Allow me to introduce you to Sara and Gerald Murphy, a wealthy couple who befriended many interesting writers and artists of the twentieth century.

I’m currently reading a fascinating biography of the Murphys titled, Everybody Was So Young: Gerald and Sara Murphy: A Lost Generation Love Story. I find them to be kind, intelligent, fun, and fascinating.

I’m most interested in the period of history of the 1920s when they hosted legendary parties in the Côte d’Azur before it was fashionable. In fact, they made it fashionable to summer in the French Riviera. Previously, people went there in the winter months and deserted the area to avoid the summer heat. The Murphy’s reveled in the lifestyle of beach parties with lively cocktails, modern jazz, and elegant food.

Their guest lists included Cole Porter, Zelda and Scott Fitzgerald, Ernest Hemingway, Pablo Picasso, Igor Stravinsky, Serge Diaghilev, Jean Cocteau, Man Ray, John Dos Passos and many other notables of the time.
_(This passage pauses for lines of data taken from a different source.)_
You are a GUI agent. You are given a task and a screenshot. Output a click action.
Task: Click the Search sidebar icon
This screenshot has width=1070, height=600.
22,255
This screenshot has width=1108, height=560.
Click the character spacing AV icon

The Murphys were generous hosts who spared no expense on food and drink. Gerald loved mixing cocktail. I’ve included his most famous recipe below, for what he called the Juice of a Few Flowers. They made the Côte d’Azur a popular hot weather destination by simply being there. In 1923, Gerald persuaded the Hôtel du Cap in Antibes to remain open during the summer by buying the place out and inviting their friends to come and visit. The fashionable set followed. Later they owned a house in Antibes they called Villa America.
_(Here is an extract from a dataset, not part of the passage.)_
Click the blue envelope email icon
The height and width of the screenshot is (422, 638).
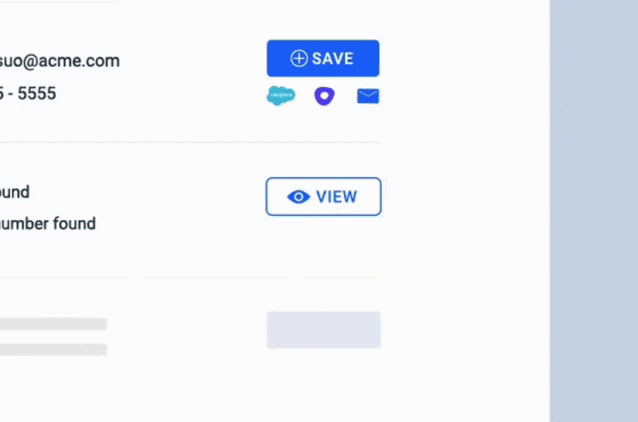click(x=368, y=96)
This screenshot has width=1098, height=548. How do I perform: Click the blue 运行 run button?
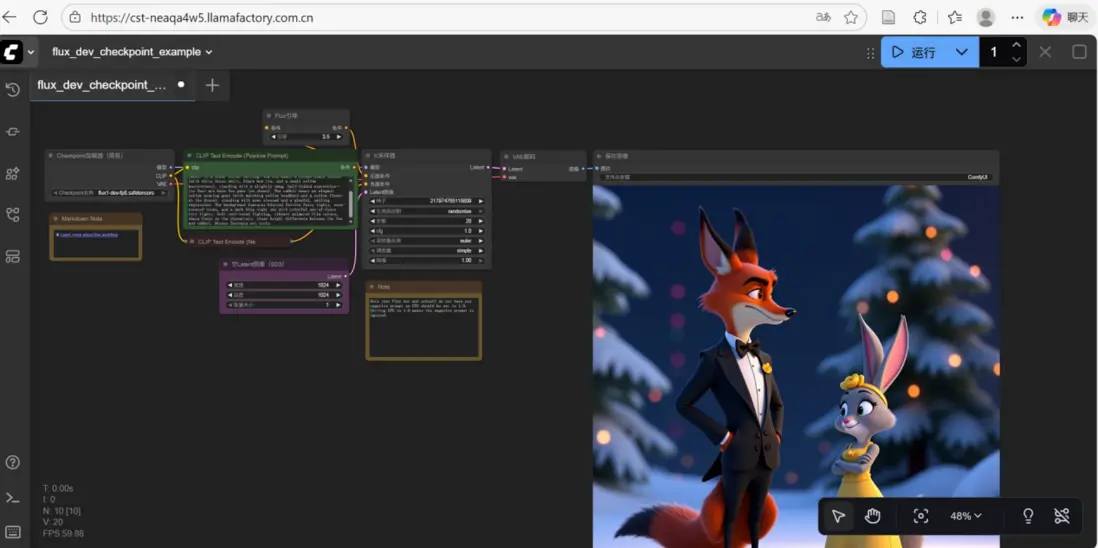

Gerald was an accomplished artist and also a business man. His family owned the Mark Cross Company which made luxury leather goods. The image above hangs in the Whitney Museum of American Art in New York City. It is appropriately named Cocktail. He painted it in 1927.
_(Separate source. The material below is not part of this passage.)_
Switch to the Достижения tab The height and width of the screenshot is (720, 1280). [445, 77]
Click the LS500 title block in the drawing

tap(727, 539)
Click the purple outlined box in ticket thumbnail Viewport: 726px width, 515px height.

Here is Gerald’s recipe for a perfect summer cocktail. Imagine you are in the French Riviera while sipping this lovely concoction.

Juice of a Few Flowers
1 ounce orange juice
1 ounce grapefruit juice
1/2 ounce lime juice
1/2 ounce lemon juice
1 ounce gin

All ingredients are freshly squeezed. Moisten the rim of a cocktail glass with lemon and dip in coarse sugar. Shake the ingredients with ice and serve.